Suitable hydroxides include inorganic hydroxides, such as sodium
hydroxide, potassium hydroxide, calcium hydroxide, aluminium
hydroxide. Alcohols include alkanealcohols of 1-12 carbon atoms
which may be unsubstituted or substituted, e.g. by a halogen).
Enantiomers/Tautomers
[0109] In all aspects of the present invention previously
discussed, the invention includes, where appropriate all
enantiomers and tautomers of compounds of formula I. The man
skilled in the art will recognise compounds that possess an optical
properties (one or more chiral carbon atoms) or tautomeric
characteristics. The corresponding enantiomers and/or tautomers may
be isolated/prepared by methods known in the art.
Stereo and Geometric Isomers
[0110] Some of the compounds of the invention may exist as
stereoisomers and/or geometric isomers--e.g. they may possess one
or more asymmetric and/or geometric centres and so may exist in two
or more stereoisomeric and/or geometric forms. The present
invention contemplates the use of all the individual stereoisomers
and geometric isomers of those agents, and mixtures thereof. The
terms used in the claims encompass these forms, provided said forms
retain the appropriate functional activity (though not necessarily
to the same degree).
[0111] The present invention also includes all suitable isotopic
variations of the agent or pharmaceutically acceptable salt
thereof. An isotopic variation of an agent of the present invention
or a pharmaceutically acceptable salt thereof is defined as one in
which at least one atom is replaced by an atom having the same
atomic number but an atomic mass different from the atomic mass
usually found in nature. Examples of isotopes that can be
incorporated into the agent and pharmaceutically acceptable salts
thereof include isotopes of hydrogen, carbon, nitrogen, oxygen,
phosphorus, sulphur, fluorine and chlorine such as .sup.2H,
.sup.3H, .sup.13C, .sup.14C, .sup.15N, .sup.17O, .sup.18O,
.sup.31P, .sup.32P, .sup.35S, .sup.18F and .sup.36Cl, respectively.
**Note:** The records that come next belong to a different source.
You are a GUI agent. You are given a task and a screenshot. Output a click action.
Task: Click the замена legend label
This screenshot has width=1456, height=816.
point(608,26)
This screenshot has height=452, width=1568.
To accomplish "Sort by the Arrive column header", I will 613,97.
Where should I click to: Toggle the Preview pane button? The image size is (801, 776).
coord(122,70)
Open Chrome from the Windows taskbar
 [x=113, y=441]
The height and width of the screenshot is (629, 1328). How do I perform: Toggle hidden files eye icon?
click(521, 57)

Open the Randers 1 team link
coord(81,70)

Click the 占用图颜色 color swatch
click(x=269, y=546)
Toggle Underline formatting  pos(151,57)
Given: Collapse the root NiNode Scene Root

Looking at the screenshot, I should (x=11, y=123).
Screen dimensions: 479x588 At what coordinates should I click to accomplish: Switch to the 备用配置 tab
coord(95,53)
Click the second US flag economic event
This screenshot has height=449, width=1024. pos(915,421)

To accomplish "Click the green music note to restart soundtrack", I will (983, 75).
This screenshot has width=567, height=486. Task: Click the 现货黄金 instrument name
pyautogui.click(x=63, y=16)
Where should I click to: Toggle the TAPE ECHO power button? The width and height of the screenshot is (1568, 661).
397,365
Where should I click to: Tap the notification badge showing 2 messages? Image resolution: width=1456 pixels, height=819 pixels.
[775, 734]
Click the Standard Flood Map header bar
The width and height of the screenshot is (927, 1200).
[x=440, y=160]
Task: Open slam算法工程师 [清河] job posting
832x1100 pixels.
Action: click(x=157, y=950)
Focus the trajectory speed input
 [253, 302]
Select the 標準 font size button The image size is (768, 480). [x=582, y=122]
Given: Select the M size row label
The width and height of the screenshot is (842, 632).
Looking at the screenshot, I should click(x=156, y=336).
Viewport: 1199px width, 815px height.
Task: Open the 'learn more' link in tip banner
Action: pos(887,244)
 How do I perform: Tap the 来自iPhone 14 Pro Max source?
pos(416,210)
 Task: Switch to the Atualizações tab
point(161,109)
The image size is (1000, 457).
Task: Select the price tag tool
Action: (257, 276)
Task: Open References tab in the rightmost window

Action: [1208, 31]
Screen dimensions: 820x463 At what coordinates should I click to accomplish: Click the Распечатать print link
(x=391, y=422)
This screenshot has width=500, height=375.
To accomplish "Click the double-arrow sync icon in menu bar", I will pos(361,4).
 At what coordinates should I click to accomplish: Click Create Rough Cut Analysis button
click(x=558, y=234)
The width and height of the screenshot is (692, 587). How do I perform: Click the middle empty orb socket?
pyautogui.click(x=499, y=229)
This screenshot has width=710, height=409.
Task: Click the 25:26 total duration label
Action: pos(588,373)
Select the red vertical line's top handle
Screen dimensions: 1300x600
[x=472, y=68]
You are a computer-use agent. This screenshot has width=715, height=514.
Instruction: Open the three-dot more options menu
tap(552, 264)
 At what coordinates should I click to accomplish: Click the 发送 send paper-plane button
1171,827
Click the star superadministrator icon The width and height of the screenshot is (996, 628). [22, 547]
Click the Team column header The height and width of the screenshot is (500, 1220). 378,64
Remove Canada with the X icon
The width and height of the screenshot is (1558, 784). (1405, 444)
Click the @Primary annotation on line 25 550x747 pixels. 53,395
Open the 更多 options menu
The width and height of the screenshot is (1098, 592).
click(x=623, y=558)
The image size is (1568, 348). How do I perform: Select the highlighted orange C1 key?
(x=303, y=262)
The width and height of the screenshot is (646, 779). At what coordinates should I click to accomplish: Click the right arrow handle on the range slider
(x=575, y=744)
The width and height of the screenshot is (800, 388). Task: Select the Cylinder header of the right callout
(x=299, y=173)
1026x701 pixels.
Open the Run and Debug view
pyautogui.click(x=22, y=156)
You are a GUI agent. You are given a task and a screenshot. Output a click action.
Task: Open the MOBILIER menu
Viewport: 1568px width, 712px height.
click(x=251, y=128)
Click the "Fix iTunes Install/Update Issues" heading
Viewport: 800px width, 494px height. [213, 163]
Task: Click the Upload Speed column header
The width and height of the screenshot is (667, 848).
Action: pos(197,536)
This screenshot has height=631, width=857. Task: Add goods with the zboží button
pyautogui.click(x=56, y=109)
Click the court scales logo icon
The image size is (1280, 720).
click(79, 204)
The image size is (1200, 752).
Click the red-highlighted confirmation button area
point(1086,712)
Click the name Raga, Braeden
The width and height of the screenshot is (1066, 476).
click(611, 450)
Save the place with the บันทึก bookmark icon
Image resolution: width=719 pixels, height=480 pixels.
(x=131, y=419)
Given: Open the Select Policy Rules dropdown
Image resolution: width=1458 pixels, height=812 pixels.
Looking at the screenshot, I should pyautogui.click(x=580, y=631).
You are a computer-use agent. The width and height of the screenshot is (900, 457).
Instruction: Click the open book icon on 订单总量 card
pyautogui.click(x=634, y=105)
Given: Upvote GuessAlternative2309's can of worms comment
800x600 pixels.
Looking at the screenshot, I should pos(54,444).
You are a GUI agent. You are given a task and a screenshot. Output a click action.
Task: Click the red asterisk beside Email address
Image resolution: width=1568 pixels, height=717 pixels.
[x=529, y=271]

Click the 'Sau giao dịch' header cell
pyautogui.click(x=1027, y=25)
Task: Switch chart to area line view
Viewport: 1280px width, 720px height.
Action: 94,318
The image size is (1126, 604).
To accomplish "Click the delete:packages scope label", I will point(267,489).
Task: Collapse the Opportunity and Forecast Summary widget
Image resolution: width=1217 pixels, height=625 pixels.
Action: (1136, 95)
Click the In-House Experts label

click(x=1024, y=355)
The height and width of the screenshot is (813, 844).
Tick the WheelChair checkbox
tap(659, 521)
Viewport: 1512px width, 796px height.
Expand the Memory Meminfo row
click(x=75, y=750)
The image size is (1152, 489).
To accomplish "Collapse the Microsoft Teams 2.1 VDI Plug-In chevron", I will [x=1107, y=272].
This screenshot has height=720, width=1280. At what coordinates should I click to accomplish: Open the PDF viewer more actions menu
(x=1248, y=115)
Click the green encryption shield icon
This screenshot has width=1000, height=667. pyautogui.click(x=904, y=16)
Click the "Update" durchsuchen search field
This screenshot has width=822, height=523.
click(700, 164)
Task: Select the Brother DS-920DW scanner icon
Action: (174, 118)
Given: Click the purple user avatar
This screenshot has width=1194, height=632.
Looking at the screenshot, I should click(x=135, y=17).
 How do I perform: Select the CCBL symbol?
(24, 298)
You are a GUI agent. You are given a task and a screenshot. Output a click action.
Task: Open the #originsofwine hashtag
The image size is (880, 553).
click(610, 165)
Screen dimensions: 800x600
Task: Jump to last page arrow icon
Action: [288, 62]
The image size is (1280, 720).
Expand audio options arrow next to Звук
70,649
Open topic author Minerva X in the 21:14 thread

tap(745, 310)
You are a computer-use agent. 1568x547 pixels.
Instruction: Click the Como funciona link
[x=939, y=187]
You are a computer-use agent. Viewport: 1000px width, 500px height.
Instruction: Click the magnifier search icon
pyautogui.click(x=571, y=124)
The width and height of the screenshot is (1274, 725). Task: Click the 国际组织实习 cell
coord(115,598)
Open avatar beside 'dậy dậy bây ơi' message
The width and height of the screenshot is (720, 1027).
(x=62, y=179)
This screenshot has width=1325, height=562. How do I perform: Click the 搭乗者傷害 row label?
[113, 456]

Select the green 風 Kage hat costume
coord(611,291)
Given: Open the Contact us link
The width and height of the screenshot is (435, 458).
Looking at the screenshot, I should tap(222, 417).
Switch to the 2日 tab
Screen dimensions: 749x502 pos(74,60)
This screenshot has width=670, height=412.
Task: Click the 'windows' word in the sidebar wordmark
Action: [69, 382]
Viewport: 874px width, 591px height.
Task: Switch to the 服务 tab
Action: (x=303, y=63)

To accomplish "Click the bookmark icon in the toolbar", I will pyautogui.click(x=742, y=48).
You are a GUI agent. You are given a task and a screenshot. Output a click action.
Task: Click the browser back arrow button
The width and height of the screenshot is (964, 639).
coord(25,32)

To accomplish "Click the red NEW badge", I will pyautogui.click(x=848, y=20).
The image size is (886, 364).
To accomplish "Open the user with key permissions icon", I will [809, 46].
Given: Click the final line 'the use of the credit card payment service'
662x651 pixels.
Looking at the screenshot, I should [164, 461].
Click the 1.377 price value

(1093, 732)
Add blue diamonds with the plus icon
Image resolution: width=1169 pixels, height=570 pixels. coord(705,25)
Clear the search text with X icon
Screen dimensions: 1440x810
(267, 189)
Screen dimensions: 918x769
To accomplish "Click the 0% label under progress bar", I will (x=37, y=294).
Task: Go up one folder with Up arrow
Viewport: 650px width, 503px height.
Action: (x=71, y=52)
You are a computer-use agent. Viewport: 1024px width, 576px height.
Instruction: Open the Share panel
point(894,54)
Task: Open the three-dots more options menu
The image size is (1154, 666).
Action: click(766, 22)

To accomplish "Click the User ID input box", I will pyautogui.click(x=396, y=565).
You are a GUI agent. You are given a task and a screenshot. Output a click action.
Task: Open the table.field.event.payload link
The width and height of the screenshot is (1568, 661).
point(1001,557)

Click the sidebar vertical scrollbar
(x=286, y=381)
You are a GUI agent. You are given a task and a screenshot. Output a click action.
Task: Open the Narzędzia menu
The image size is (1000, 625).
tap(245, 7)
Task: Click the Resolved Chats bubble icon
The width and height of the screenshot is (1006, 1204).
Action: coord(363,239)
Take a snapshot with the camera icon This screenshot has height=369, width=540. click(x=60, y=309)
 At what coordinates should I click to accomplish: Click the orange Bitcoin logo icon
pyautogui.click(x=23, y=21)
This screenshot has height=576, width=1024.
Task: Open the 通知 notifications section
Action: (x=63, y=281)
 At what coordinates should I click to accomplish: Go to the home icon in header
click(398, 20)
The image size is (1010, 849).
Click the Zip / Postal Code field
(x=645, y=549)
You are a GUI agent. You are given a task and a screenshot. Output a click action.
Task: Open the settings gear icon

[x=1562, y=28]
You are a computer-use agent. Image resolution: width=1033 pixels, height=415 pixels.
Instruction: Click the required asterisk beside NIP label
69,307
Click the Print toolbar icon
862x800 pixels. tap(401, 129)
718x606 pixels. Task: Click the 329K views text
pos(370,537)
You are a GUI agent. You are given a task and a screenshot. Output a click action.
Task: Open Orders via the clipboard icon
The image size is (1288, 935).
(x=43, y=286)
Certain isotopic variations of the agent and pharmaceutically
acceptable salts thereof, for example, those in which a radioactive
isotope such as .sup.3H or .sup.1.4C is incorporated, are useful in
drug and/or substrate tissue distribution studies. Tritiated, i.e.,
.sup.3H, and carbon-14, i.e., .sup.14C, isotopes are particularly
preferred for their ease of preparation and detectability. Further,
substitution with isotopes such as deuterium, i.e., .sup.2H, may
afford certain therapeutic advantages resulting from greater
metabolic stability, for example, increased in vivo half-life or
reduced dosage requirements and hence may be preferred in some
circumstances. Isotopic variations of the agent of the present
invention and pharmaceutically acceptable salts thereof of this
invention can generally be prepared by conventional procedures
using appropriate isotopic variations of suitable reagents.
Solvates
[0112] The present invention also includes the use of solvate forms
of the compounds of the present invention. The terms used in the
claims encompass these forms.
Polymorphs
[0113] The invention furthermore relates to the compounds of the
present invention in their various crystalline forms, polymorphic
forms and (an)hydrous forms. It is well established within the
pharmaceutical industry that chemical compounds may be isolated in
any of such forms by slightly varying the method of purification
and or isolation form the solvents used in the synthetic
preparation of such compounds.
Prodrugs
[0114] The invention further includes the compounds of the present
invention in prodrug form. Such prodrugs are generally compounds of
formula I wherein one or more appropriate groups have been modified
such that the modification may be reversed upon administration to a
human or mammalian subject. Such reversion is usually performed by
an enzyme naturally present in such subject, though it is possible
for a second agent to be administered together with such a prodrug
in order to perform the reversion in vivo. Examples of such
modifications include ester (for example, any of those described
above), wherein the reversion may be carried out be an esterase
etc. Other such systems will be well known to those skilled in the
art.
Administration
[0115] The pharmaceutical compositions of the present invention may
be adapted for oral, rectal, vaginal, parenteral, intramuscular,
intraperitoneal, intraarterial, intrathecal, intrabronchial,
subcutaneous, intradermal, intravenous, nasal, buccal or sublingual
routes of administration.
[0116] For oral administration, particular use is made of
compressed tablets, pills, tablets, gellules, drops, and capsules.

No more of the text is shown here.